- Written by: Neil Simon
- Characters: Roy Selridge; Joseph Wykowski; Don Carney; Eugene Morris Jerome; Arnold Epstein; Sgt. Merwin J. Toomey; James Hennesey; Rowena; Daisy Hannigan;
- Original language: English
- Series: Eugene Trilogy: Brighton Beach Memoirs; Biloxi Blues; Broadway Bound;
- Subject: A Jewish boy from Brooklyn undergoes basic Army training in the Deep South
- Genre: Comedy
- Setting: Biloxi, Mississippi, 1945

Premiere
- Date premiered: December 8, 1984
- Place premiered: Ahmanson Theatre, Los Angeles

= Biloxi Blues =

1984 play written by Neil Simon

Biloxi Blues is a semi-autobiographical play by Neil Simon. It portrays the conflict of Sergeant Merwin J. Toomey and Arnold Epstein, one of many privates enlisted in the military stationed in Biloxi, Mississippi, seen through the eyes of Eugene Jerome, one of the other soldiers. This play is the second chapter in what is known as his Eugene trilogy, following Brighton Beach Memoirs and preceding Broadway Bound. The play won the Tony Award for Best Play, and Barry Miller won a Tony Award for Best Featured Actor in a Play for his performance as Arnold Epstein.

==Plot overview==
The story begins with 18-year-old Eugene Morris Jerome from Brooklyn, who is drafted into the United States Army during World War II and is sent to Biloxi, Mississippi for basic training. There he meets a diverse assortment of soldiers, including the gentle and intelligent Arnold Epstein, who is the play's central figure. The piece portrays Epstein's struggle for power with middle-aged, hard-drinking platoon leader Sergeant Merwin J. Toomey. In a memorable scene, Epstein manages to force Toomey to perform two hundred push-ups in front of the platoon.

==Production==
Biloxi Blues had its world premiere at the Ahmanson Theatre, Los Angeles, California, running from December 8, 1984 to February 2, 1985. It then ran at the Curran Theatre in San Francisco from February 6 through March 9, 1985.

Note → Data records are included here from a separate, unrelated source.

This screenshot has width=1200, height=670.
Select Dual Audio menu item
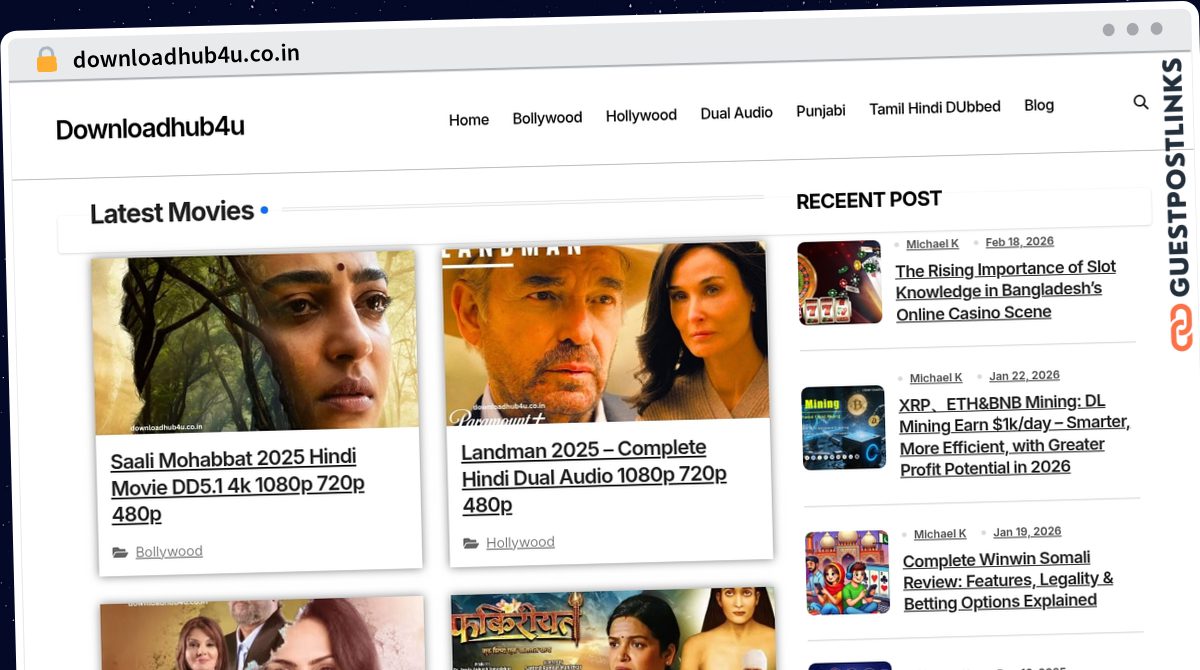[736, 113]

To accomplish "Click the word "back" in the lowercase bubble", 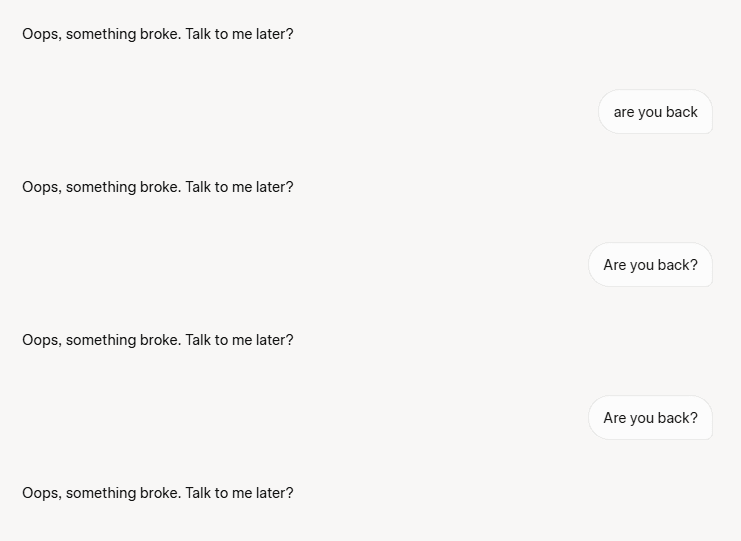I will (681, 112).
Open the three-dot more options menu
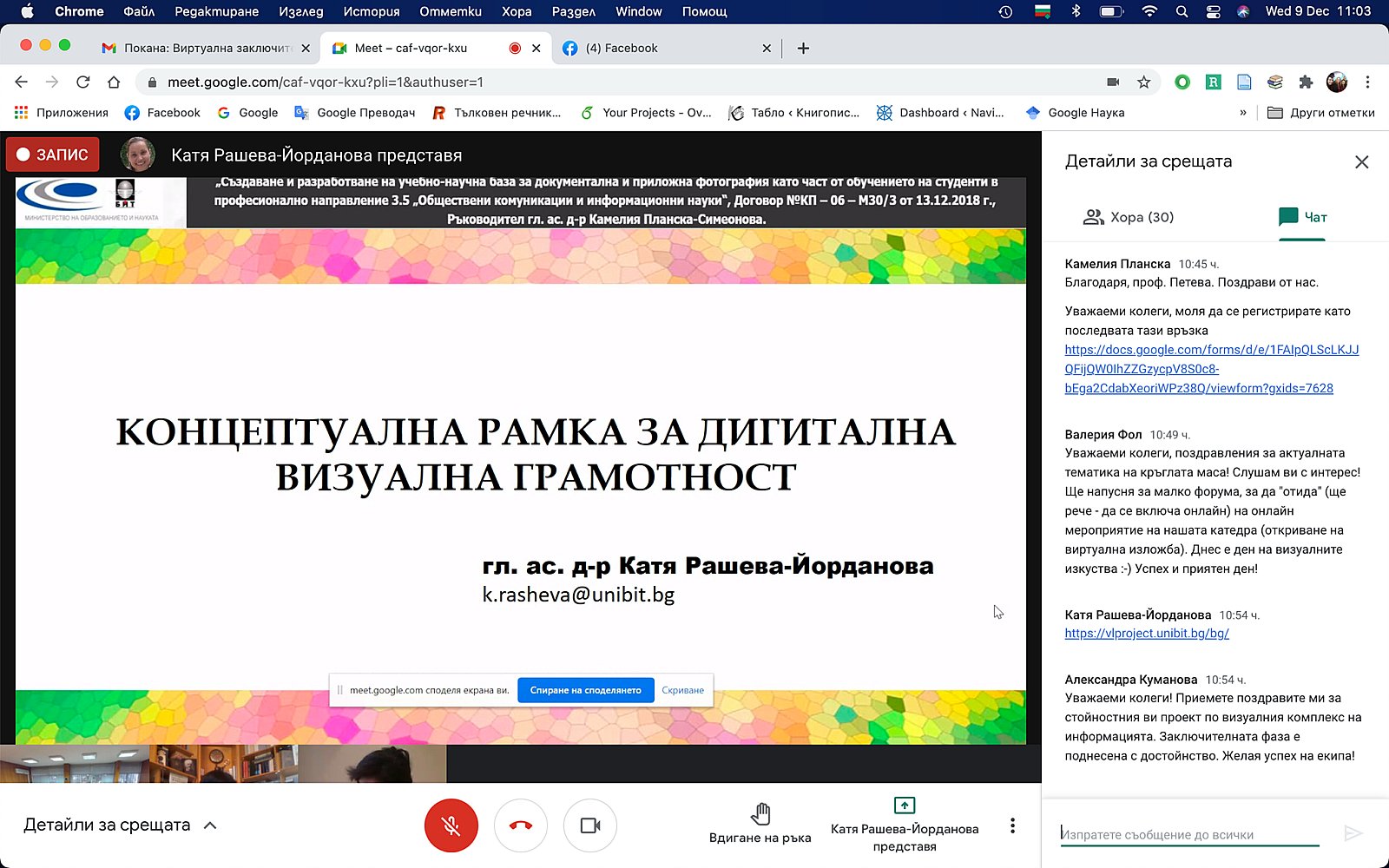Screen dimensions: 1389x868 coord(1012,825)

Biloxi Blues opened on Broadway at the Neil Simon Theatre on March 28, 1985 and closed on June 28, 1986 after 524 performances and 12 previews. Directed by Gene Saks, the cast starred Barry Miller as Arnold and Matthew Broderick as Eugene. Scenic Design was by David Mitchell, costume design by Ann Roth, and lighting design by Tharon Musser. Emanuel Azenberg served as producer in association with Center Theatre Group/Ahmanson Theatre.

===Opening cast===
Sources:Internet Broadway Database; The New York Times

- William Sadler – Sgt. Merwin J. Toomey
- Barry Miller – Arnold Epstein
- Penelope Ann Miller – Daisy Hannigan
- Randall Edwards – Rowena
- Matthew Broderick – Eugene
- Matt Mulhern – Joseph Wykowski
- Alan Ruck – Don Carney
- Geoffrey Sharp – James Hennesey
- Brian Tarantina – Roy Selridge

===Notable replacements===
Matthew Broderick was succeeded by Bruce Norris, Zach Galligan, William Ragsdale, and Jonathan Silverman. Jamey Sheridan replaced William Sadler as Sgt. Toomey.

==Response==
Frank Rich wrote: "Besides being extremely funny, Biloxi Blues is Mr. Simon's first serious attempt to examine his conscience as an artist and a Jew."

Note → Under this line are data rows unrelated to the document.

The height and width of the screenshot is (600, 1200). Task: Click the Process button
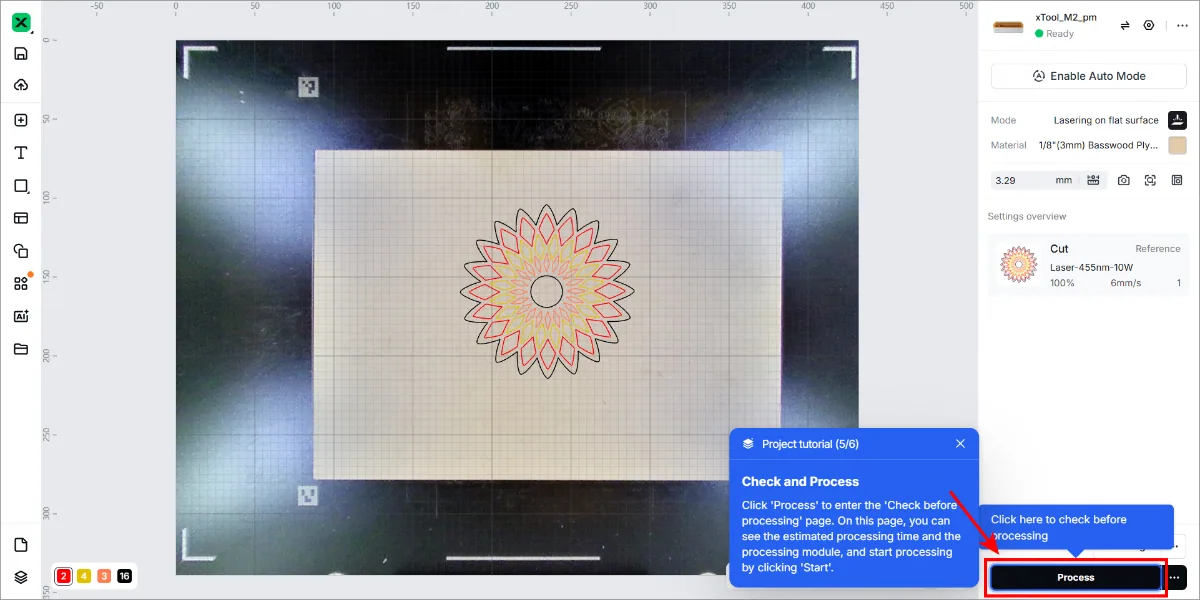pos(1076,577)
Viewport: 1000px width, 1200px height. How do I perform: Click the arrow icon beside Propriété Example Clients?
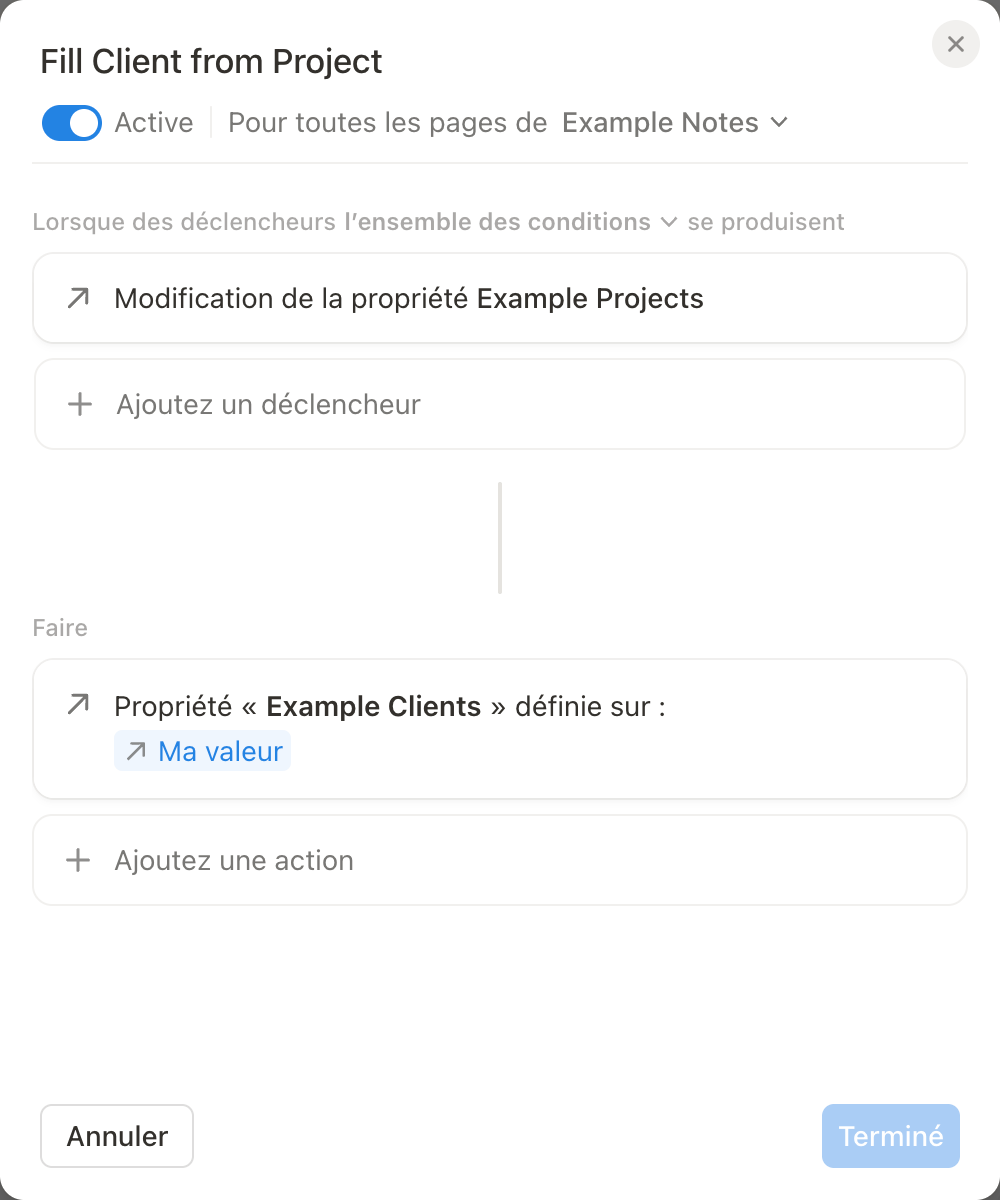tap(78, 706)
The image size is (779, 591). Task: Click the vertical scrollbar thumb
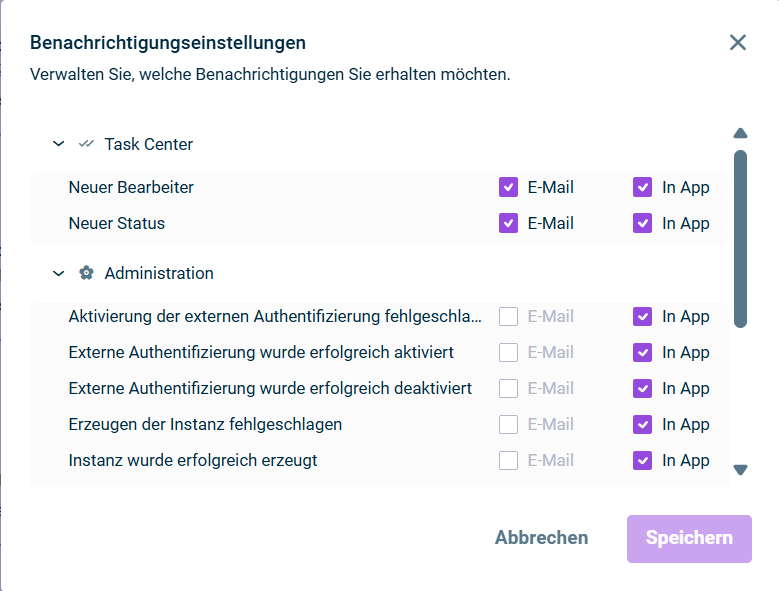coord(740,238)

==Awards and nominations==
Source: Tony Awards at BroadwayWorld, Playbill

- Tony Award for Best Play (winner)
- Tony Award for Best Performance by a Featured Actor in a Play (Barry Miller, winner)
- Tony Award for Best Direction of a Play (Gene Saks, winner)
- Theatre World Award (Barry Miller, winner)
- Drama Desk Award for Outstanding New Play (nominee)
- Drama Desk Award for Outstanding Featured Actor in a Play (Barry Miller, winner; William Sadler, nominee)
- Drama Desk Award for Outstanding Director of a Play (Gene Saks, nominee)
- New York Drama Critics' Circle for Best Play (nominee)

==Film adaptation==

A 1988 film adaptation was directed by Mike Nichols. The cast features Broderick, Miller, and Mulhern reprising their Broadway roles, with Christopher Walken (Sgt. Toomey), Corey Parker (Epstein), Markus Flanagan (Selridge), and Casey Siemaszko (Carney).